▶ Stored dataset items
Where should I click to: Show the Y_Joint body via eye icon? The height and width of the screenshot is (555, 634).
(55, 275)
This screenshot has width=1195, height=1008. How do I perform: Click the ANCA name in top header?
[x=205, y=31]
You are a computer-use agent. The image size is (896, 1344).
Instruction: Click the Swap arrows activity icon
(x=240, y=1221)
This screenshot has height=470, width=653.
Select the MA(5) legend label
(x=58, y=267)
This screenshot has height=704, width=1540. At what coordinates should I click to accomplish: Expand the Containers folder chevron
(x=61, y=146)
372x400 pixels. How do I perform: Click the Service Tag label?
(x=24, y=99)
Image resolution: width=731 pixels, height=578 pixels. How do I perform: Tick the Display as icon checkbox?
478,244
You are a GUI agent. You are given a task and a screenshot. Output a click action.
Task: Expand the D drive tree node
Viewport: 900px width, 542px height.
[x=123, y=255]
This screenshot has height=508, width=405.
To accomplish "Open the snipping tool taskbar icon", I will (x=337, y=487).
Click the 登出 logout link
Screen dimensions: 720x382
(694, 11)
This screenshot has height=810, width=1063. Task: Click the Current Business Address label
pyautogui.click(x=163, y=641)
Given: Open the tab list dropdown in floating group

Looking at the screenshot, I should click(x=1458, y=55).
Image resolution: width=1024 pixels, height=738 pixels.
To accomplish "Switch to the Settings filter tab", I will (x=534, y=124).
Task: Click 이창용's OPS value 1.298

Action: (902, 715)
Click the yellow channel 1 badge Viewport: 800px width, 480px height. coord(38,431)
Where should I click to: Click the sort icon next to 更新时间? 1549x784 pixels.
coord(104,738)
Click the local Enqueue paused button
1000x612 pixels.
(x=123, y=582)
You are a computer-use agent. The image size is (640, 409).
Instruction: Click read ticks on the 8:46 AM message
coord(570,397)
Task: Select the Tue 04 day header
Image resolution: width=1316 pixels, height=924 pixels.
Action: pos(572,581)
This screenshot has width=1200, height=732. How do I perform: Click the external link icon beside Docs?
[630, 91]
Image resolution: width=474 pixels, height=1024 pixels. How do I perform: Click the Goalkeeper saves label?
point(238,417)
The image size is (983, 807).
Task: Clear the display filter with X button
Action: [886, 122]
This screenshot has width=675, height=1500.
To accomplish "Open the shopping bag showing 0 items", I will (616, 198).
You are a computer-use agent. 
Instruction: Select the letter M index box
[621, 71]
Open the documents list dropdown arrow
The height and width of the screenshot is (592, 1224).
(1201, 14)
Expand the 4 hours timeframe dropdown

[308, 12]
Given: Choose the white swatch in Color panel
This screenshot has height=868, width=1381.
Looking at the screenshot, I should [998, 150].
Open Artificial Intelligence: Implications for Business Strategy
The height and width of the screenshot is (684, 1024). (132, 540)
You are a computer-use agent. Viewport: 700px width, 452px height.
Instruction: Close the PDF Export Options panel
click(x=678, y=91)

▶ TASK TO CARRY OUT
Rescale the records from the line with "You are a computer-use agent. The image size is (896, 1344)." to the line with "[x=123, y=255]", both included, and give back only those lines. Repeat every request line unchanged, including any dimensions it states. Multiply each click coordinate in the answers by 1.4 and round to whole numbers, with halves rounded up.

▶ FINISHED EXERCISE
You are a computer-use agent. The image size is (896, 1344).
Instruction: Click the Swap arrows activity icon
(x=336, y=1709)
This screenshot has height=470, width=653.
Select the MA(5) legend label
(x=81, y=374)
This screenshot has height=704, width=1540. At what coordinates should I click to accomplish: Expand the Containers folder chevron
(x=85, y=204)
372x400 pixels. How do I perform: Click the Service Tag label?
(x=34, y=139)
Image resolution: width=731 pixels, height=578 pixels. How do I perform: Tick the Display as icon checkbox?
669,342
You are a GUI agent. You are given a task and a screenshot. Output a click action.
Task: Expand the D drive tree node
Viewport: 900px width, 542px height.
[x=172, y=357]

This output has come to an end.